Sitting just inside the door to the right on the threadbare sofa and chairs were four or five youngsters—couples, friends, strangers, it was hard to be sure—all as thin as coat hangers, their faces oddly blue beneath the fizzing of one of the strip lights. One girl sat forward, her banknotes ready, clutched thick and tight in her scrawny fist.
Someone came through the door behind them, sped past at an incongruous jog, and circled back behind the bar.

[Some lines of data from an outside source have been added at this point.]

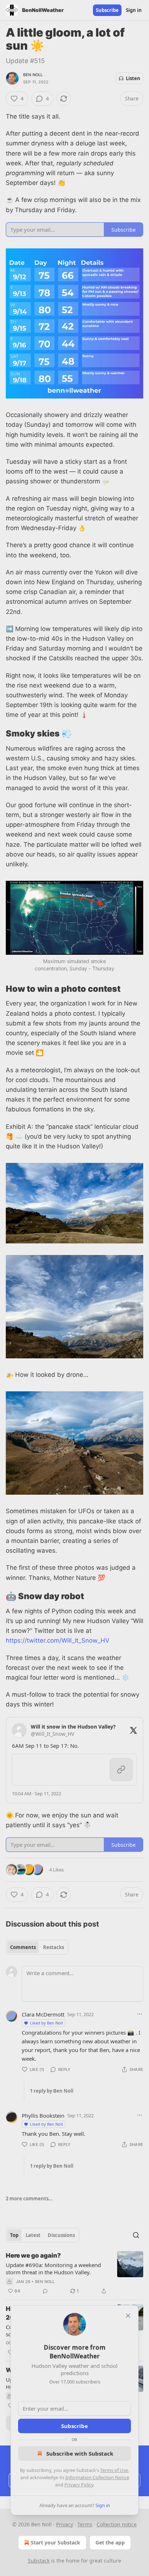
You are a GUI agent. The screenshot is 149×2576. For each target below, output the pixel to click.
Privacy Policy (78, 2484)
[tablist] (37, 1947)
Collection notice (117, 2524)
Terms (84, 2524)
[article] (74, 2273)
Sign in (134, 10)
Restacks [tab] (53, 1947)
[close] (128, 2315)
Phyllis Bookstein (43, 2115)
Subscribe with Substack (79, 2453)
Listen (133, 78)
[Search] (136, 2235)
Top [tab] (14, 2235)
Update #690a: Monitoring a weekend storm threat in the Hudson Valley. (53, 2268)
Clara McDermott (43, 2014)
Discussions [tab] (61, 2235)
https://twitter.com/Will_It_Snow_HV (58, 1640)
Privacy (64, 2524)
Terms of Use (114, 2470)
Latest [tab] (33, 2235)
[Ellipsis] (139, 2014)
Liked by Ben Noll (46, 2023)
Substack (39, 2560)
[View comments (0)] (45, 2291)
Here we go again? (33, 2255)
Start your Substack (55, 2542)
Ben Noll (33, 74)
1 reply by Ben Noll (51, 2091)
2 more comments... (29, 2198)
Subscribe (107, 10)
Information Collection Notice (97, 2477)
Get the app (110, 2542)
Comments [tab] (23, 1947)
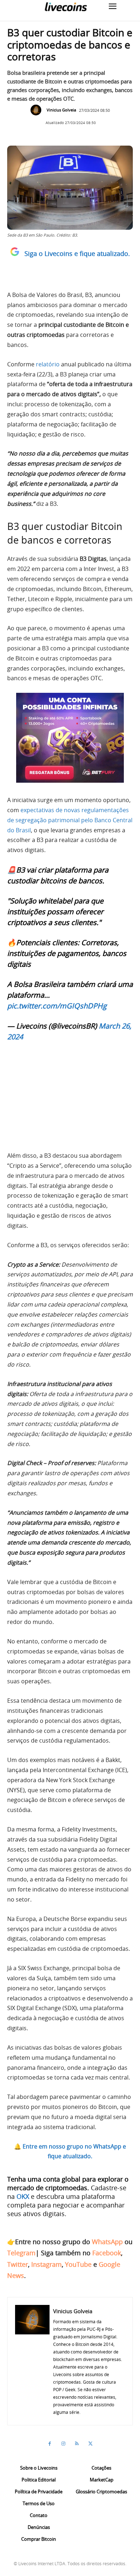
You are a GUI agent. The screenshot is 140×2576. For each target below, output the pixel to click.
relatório (48, 364)
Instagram (46, 2264)
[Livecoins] (65, 7)
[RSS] (76, 2443)
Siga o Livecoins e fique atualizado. (77, 253)
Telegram (21, 2252)
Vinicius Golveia (61, 110)
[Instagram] (63, 2443)
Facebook (106, 2252)
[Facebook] (49, 2443)
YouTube (78, 2264)
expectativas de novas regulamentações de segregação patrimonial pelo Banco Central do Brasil (69, 820)
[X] (90, 2443)
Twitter (17, 2264)
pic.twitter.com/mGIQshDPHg (57, 1006)
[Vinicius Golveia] (38, 110)
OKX (23, 2196)
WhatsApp (107, 2241)
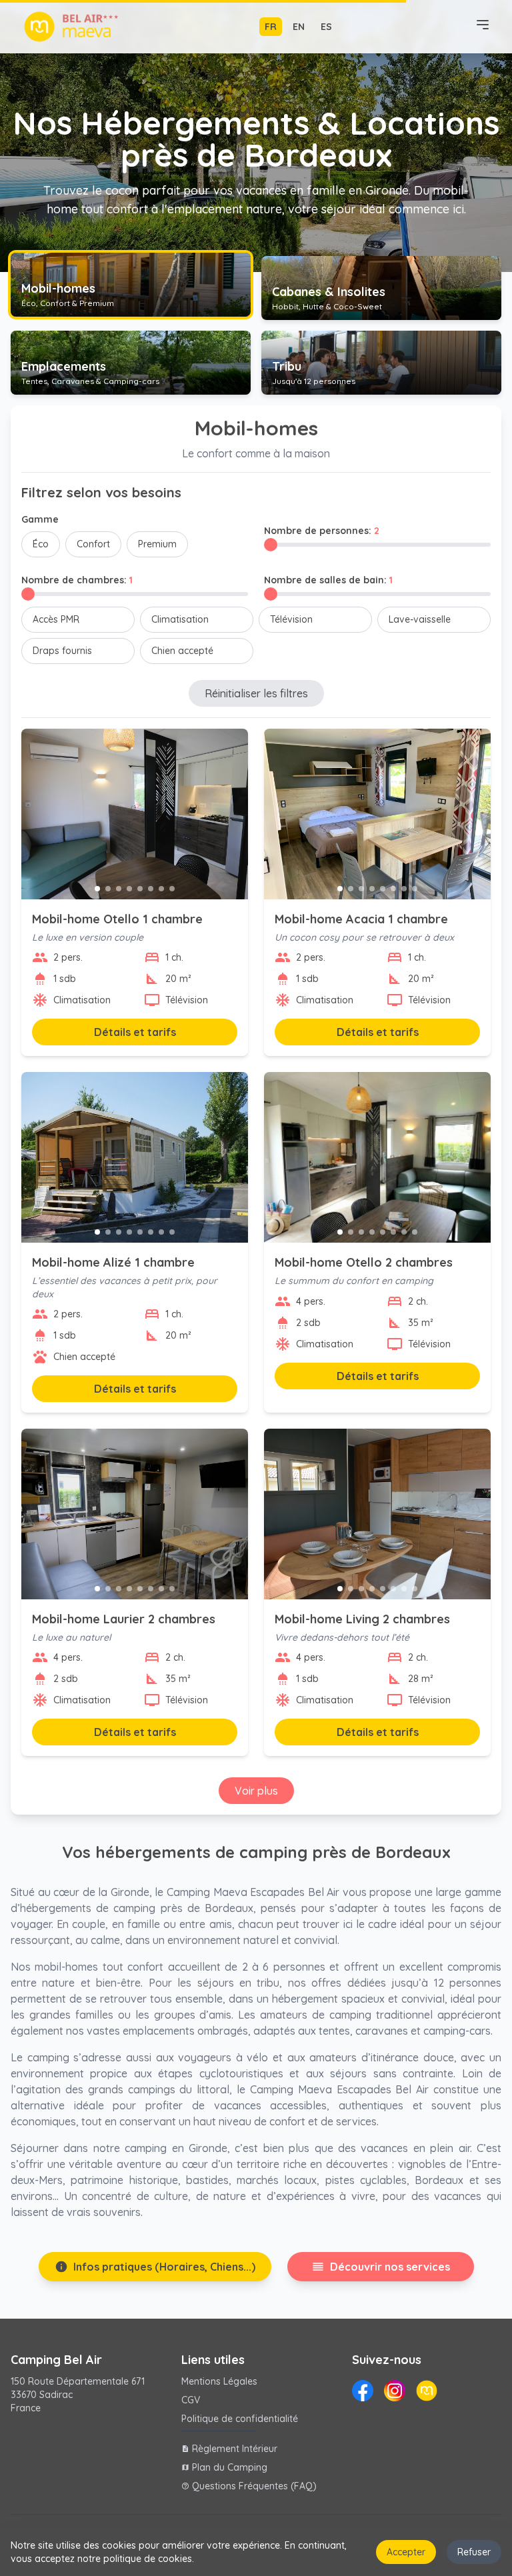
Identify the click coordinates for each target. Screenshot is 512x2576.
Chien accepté (182, 651)
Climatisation (180, 619)
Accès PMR (56, 619)
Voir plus (256, 1790)
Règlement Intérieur (229, 2449)
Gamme (40, 519)
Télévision (291, 619)
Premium (157, 544)
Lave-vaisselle (420, 619)
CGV (190, 2400)
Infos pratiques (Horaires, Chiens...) (155, 2266)
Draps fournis (62, 651)
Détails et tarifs (135, 1032)
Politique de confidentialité (239, 2419)
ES (326, 27)
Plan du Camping (224, 2467)
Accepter (406, 2552)
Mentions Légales (219, 2381)
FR (271, 27)
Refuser (474, 2552)
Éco (41, 544)
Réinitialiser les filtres (256, 693)
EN (299, 27)
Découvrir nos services (380, 2266)
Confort (93, 544)
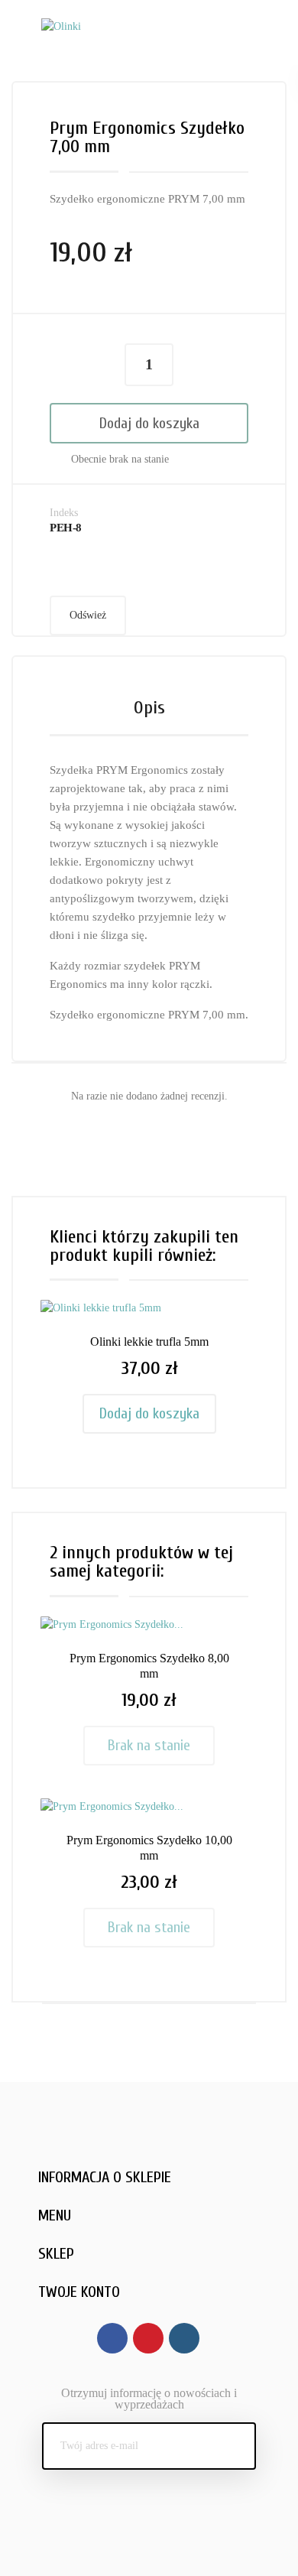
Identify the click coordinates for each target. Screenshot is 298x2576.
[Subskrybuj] (232, 2446)
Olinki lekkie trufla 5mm (149, 1341)
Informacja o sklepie (104, 2177)
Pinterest (148, 2338)
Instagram (184, 2338)
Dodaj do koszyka (149, 423)
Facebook (112, 2338)
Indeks (64, 512)
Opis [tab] (149, 707)
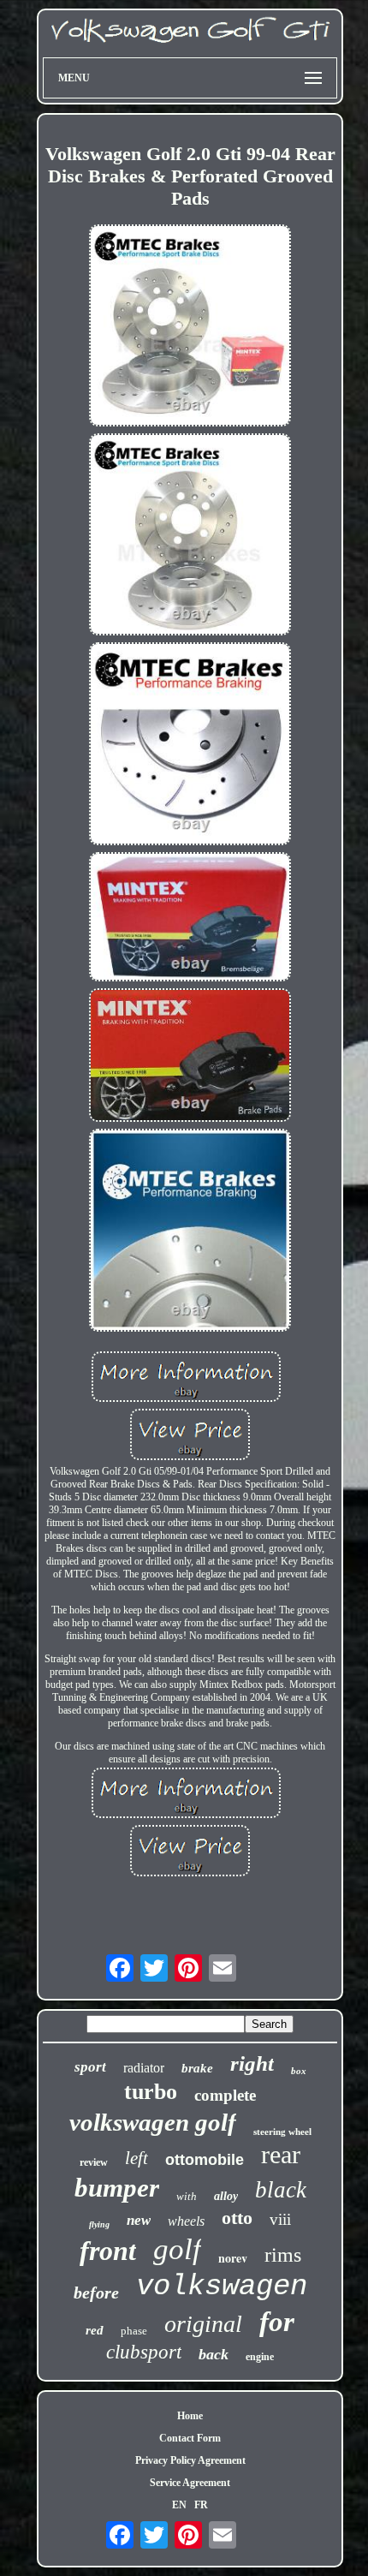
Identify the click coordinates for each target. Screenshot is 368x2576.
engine (260, 2357)
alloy (226, 2196)
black (280, 2190)
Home (190, 2416)
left (136, 2158)
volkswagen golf (152, 2122)
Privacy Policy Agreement (190, 2460)
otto (237, 2217)
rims (282, 2255)
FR (201, 2505)
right (252, 2063)
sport (90, 2067)
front (108, 2250)
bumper (116, 2188)
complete (225, 2095)
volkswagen (221, 2286)
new (139, 2220)
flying (99, 2224)
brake (197, 2068)
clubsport (143, 2352)
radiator (143, 2067)
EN (179, 2505)
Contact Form (190, 2438)
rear (280, 2154)
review (94, 2162)
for (276, 2321)
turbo (150, 2091)
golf (177, 2249)
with (186, 2196)
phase (134, 2330)
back (214, 2354)
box (298, 2071)
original (203, 2324)
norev (232, 2258)
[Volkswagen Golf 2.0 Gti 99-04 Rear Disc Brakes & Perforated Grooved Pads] (190, 327)
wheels (186, 2221)
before (96, 2292)
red (95, 2330)
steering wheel (282, 2131)
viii (280, 2219)
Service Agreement (190, 2483)
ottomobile (204, 2159)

Arkady moved forward and spoke in Russian.
“Hello, Genna.”
“Piano.” Offering a raised fist (held sideways for Arkady to knock with his own), Gennady, the teenage tender, greeted Arkady from behind the makeshift bar with a grin.
He could be no more than fourteen years old, Henry thought. Eyes like flattened lead shot, flared nostrils, skin like congealed lava.
Arkady declined the fist, enveloping it in the mighty palm of his left hand instead.
“How you doing, Genna? Still running. Next Olympics is your Olympics, I just know it.”
“If I can get the invisible drugs that the pussy-boy Americans use, then I’ll be the fastest man on the planet.” Gennady sucked in a sharp breath. “Whoa, shit, you bust your finger.”